WHAT TO PRODUCE:
Put each line of the following data into a JSON list of strings, one string per line, omitting blank lines. Leave the pictures out of the list.

++++ PROVIDED RECORDS

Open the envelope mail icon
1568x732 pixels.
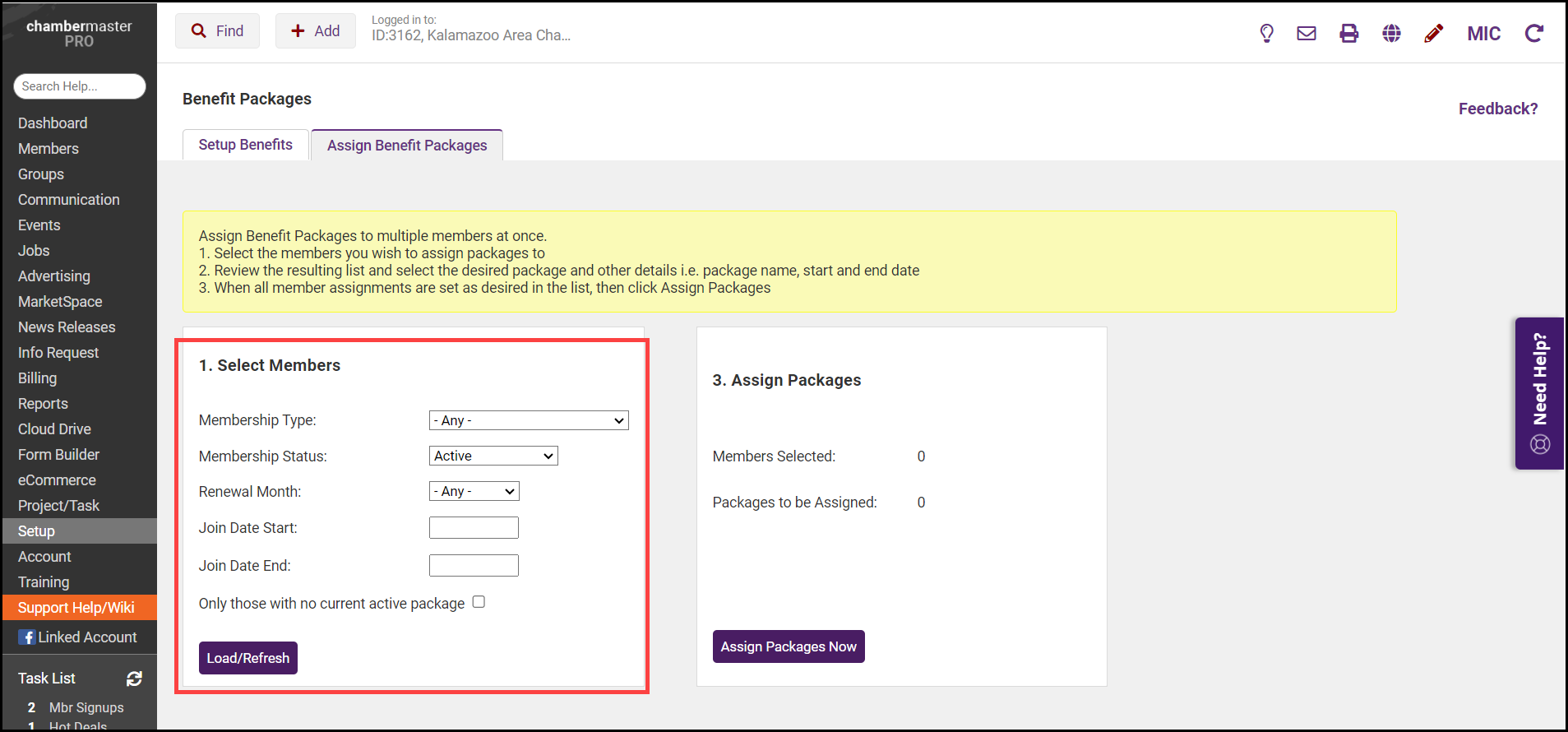[1307, 33]
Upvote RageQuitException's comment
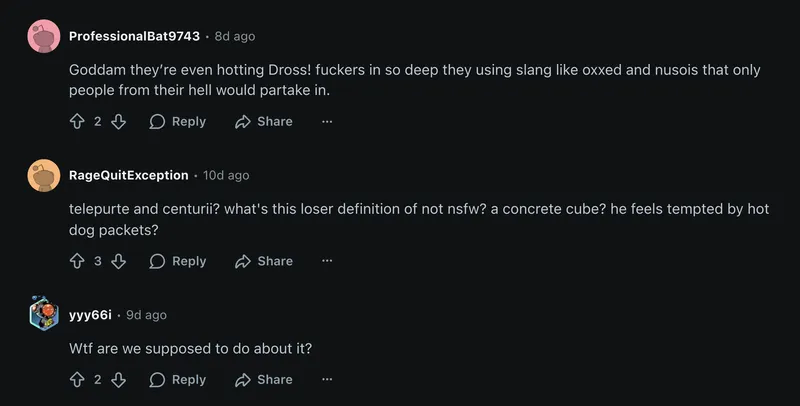Screen dimensions: 800x406 [77, 261]
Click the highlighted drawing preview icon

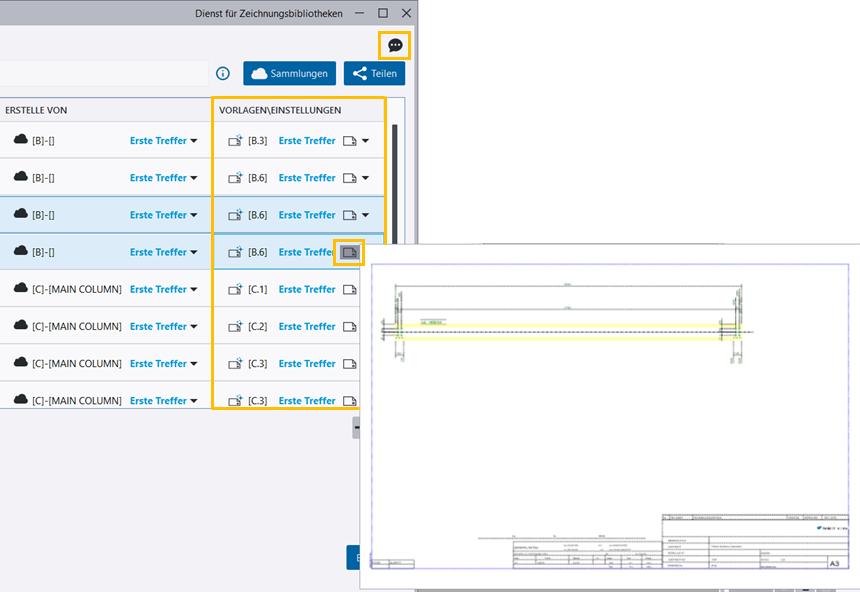pos(349,252)
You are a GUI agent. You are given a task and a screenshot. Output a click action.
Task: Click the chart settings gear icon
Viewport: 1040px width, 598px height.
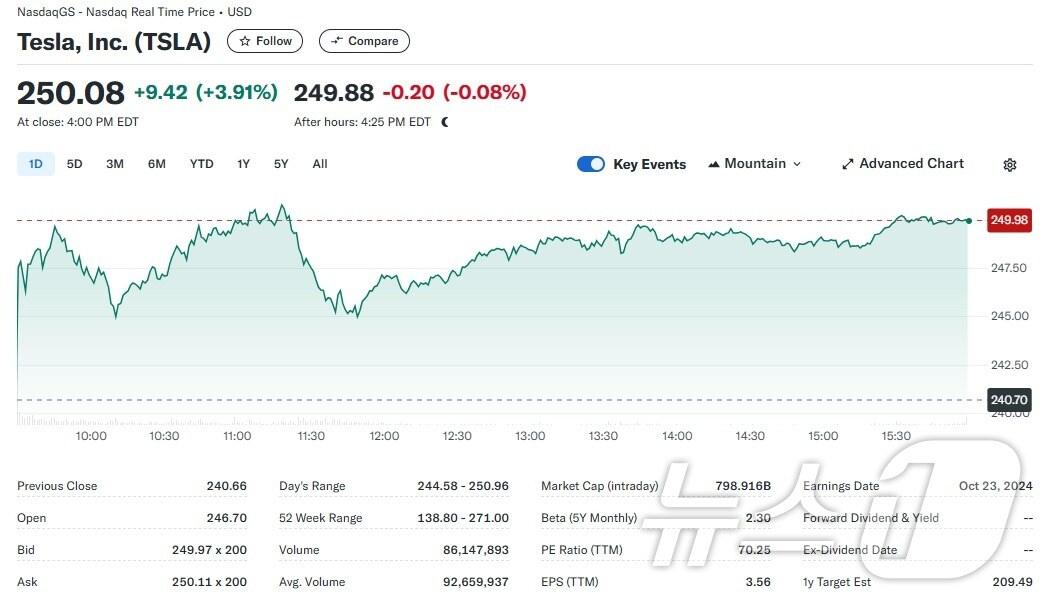coord(1010,165)
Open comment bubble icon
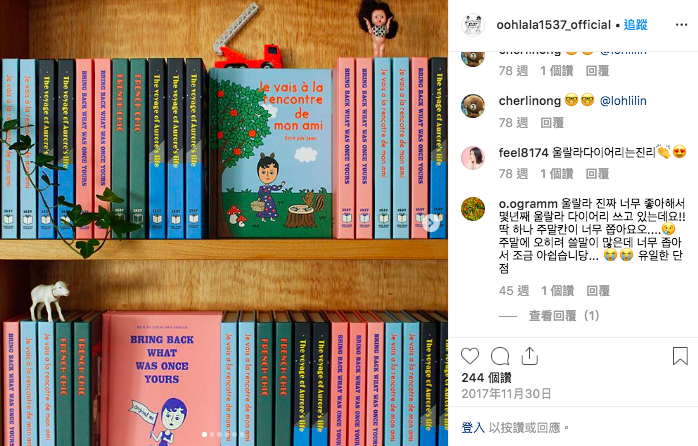 coord(500,356)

++++++++

OUTPUT FOR THIS TASK:
[
  "Open the envelope mail icon",
  "1568x732 pixels.",
  "[1307, 33]",
  "Upvote RageQuitException's comment",
  "Screen dimensions: 800x406 [77, 261]",
  "Click the highlighted drawing preview icon",
  "pos(349,252)",
  "You are a GUI agent. You are given a task and a screenshot. Output a click action.",
  "Task: Click the chart settings gear icon",
  "Viewport: 1040px width, 598px height.",
  "coord(1010,165)",
  "Open comment bubble icon",
  " coord(500,356)"
]